My Policeman review – a tediously average LGBTQ+ melodrama

By Marc Miller
Published: November 2, 2022 (Last updated: February 22, 2024)


There is simply no suspense in Grandange’s My Policeman. A tedious melodrama about broken hearts, bruised minds, and crippled lives that drags itself to the finish.

We review the Prime Video film My Policeman, which does not contain spoilers.

If My Policeman were not such a tediously average melodrama, Michael Grandage‘s adaptation of Bethan Roberts’ best seller could have been Harry Styles‘ coming out party as an actor. A performer who has been well received of late for Dunkirk and the recent Don’t Worry Darling is stuck in the mud in this film. This is eye-opening, considering the script is from Philadelphia scribe Ron Nyswaner. Even if the scenery and actors look visually pleasing, there is simply no suspense in Grandange’s film, which is one that drags itself to the finish. Strange, since a film that follows the story of broken hearts, bruised minds, and crippled lives shouldn’t be anything but powerfully moving, or at least more poignant to a degree.

It is 1950s England, and a dashing museum curator, Patrick Hazlewood (All the Old Knives David Dawson), meets a handsome man in uniform. That man is Tom Burgess (Harry Styles), a police officer on patrol. While at the same time, Tom is courting Marion (The Crown’s Emma Corrin), as they form a pairing that most are envious of. However, the romance between Tom and Patrick does not stop there, even after Tom and Marion enter marital bliss.

Like the source material, the story toggles between the present-day nineties setting and that British love triangle. Now grey and aged gracefully, Marion (now played by Phantom Thread’s Gina McKee) discovers Patrick’s (My Best Friend’s Wedding’s Rupert Everett) diary, after graciously bringing Patrick in to live with them. He now uses a wheelchair and can no longer take care of himself. The rub is that Tom (Law & Order’s Linus Roache) now wants nothing to do with him.
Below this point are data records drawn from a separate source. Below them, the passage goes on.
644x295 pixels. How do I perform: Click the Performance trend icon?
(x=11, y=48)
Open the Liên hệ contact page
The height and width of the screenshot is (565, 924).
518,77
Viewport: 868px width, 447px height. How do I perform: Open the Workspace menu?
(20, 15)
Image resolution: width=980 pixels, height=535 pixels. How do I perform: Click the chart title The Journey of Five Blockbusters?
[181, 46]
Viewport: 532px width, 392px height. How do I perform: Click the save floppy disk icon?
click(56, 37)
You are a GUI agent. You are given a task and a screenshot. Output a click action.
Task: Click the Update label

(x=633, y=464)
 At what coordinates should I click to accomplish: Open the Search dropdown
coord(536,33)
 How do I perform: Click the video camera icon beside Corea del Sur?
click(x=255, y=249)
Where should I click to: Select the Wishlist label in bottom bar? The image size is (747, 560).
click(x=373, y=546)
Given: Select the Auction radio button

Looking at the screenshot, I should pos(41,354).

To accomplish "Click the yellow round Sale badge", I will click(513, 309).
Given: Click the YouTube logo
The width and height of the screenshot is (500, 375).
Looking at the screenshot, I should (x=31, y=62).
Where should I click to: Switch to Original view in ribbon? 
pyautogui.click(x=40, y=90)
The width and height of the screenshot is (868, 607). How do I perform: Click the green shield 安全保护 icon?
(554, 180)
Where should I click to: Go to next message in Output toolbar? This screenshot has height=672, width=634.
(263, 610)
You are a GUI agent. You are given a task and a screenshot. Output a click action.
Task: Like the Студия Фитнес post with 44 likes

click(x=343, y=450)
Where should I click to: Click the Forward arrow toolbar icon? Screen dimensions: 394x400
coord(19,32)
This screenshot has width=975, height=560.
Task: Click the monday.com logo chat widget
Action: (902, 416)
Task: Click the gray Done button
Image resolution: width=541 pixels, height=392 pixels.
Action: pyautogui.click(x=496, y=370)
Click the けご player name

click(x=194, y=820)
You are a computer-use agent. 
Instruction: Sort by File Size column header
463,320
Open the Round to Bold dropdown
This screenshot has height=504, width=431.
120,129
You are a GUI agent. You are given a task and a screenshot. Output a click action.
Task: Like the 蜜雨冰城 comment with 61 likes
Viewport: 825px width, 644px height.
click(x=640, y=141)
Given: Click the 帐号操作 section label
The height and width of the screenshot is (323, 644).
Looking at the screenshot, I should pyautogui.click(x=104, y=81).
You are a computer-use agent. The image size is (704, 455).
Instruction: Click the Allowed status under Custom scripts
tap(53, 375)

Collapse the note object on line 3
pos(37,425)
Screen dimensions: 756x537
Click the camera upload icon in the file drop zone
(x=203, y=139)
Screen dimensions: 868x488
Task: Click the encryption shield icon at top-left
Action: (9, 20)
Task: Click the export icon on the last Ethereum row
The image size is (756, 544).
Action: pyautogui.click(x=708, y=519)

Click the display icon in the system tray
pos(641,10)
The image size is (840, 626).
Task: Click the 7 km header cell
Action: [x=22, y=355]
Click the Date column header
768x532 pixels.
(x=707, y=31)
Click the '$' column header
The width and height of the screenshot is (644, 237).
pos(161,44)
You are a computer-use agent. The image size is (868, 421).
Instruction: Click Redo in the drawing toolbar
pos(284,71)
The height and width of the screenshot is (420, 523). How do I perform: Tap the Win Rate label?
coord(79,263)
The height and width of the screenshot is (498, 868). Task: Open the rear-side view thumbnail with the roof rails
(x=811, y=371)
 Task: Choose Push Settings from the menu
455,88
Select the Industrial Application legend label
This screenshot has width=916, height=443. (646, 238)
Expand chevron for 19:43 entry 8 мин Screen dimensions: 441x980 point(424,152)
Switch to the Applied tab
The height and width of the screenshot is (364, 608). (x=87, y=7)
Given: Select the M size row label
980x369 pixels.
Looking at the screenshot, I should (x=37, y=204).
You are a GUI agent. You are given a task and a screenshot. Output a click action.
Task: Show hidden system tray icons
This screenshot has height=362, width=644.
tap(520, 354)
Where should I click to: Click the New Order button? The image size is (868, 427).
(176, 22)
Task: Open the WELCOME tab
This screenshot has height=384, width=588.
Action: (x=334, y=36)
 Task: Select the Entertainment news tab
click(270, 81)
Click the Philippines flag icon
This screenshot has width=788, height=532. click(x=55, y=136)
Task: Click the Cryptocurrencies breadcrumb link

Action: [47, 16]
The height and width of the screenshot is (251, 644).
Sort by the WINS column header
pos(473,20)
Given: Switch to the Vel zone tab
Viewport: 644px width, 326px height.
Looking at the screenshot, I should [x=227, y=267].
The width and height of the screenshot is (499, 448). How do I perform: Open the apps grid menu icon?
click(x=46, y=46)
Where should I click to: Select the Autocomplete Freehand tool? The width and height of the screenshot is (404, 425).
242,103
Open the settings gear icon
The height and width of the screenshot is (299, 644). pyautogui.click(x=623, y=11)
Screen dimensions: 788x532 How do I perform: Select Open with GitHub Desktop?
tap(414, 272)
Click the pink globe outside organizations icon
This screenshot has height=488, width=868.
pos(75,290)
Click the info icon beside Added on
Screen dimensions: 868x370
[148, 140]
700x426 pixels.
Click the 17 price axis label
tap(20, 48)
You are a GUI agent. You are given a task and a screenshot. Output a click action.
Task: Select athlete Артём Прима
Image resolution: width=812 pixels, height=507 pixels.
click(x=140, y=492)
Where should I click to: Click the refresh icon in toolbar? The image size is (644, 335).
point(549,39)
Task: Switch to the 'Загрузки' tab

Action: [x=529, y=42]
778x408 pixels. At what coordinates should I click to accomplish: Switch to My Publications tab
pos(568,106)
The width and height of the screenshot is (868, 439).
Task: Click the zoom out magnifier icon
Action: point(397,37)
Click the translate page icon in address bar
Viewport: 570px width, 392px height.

Why? That is unclear at first. However, after Marion discovers their old friend’s diary, she gains greater insight into her husband’s past, and even Patrick’s suffering.

While McKee and Dawson give the film’s best performances, they are also the most heartfelt. That may be more apparent because Styles’ Tom is so wooden and unempathetic in his portrayal of a repressed gay man. It’s nearly impossible to go past anything but surface-level insight or feelings. 

You may think the script could then go the other way. He is a well-rounded character who is so scared of societal norms that he coldly rejects his lover. Tom even uses his wife as a beard for protection while not caring for her true happiness. Instead, his demeanor never pivots. That becomes even more evident when Roache’s Burgess’s regret comes pouring in the film’s most moving scene. 

Reportedly, Robert’s novel of the same name greatly affected Grandage, but his film version is too timid, meandering, and even dull. When you consider great films of LGBTQ+ rights like Call Me By Your Name or ones with compelling subplots like The Imitation Game; recent streaming series like A League of Their Own or HBO Max’s Nuclear Family, My Policeman missed a chance at putting a stamp on a film that could depict true repression and palpable regret. 

And there’s the real problem with My Policeman. The viewer’s longing for a better movie outweighs the characters’ yearning for better lives.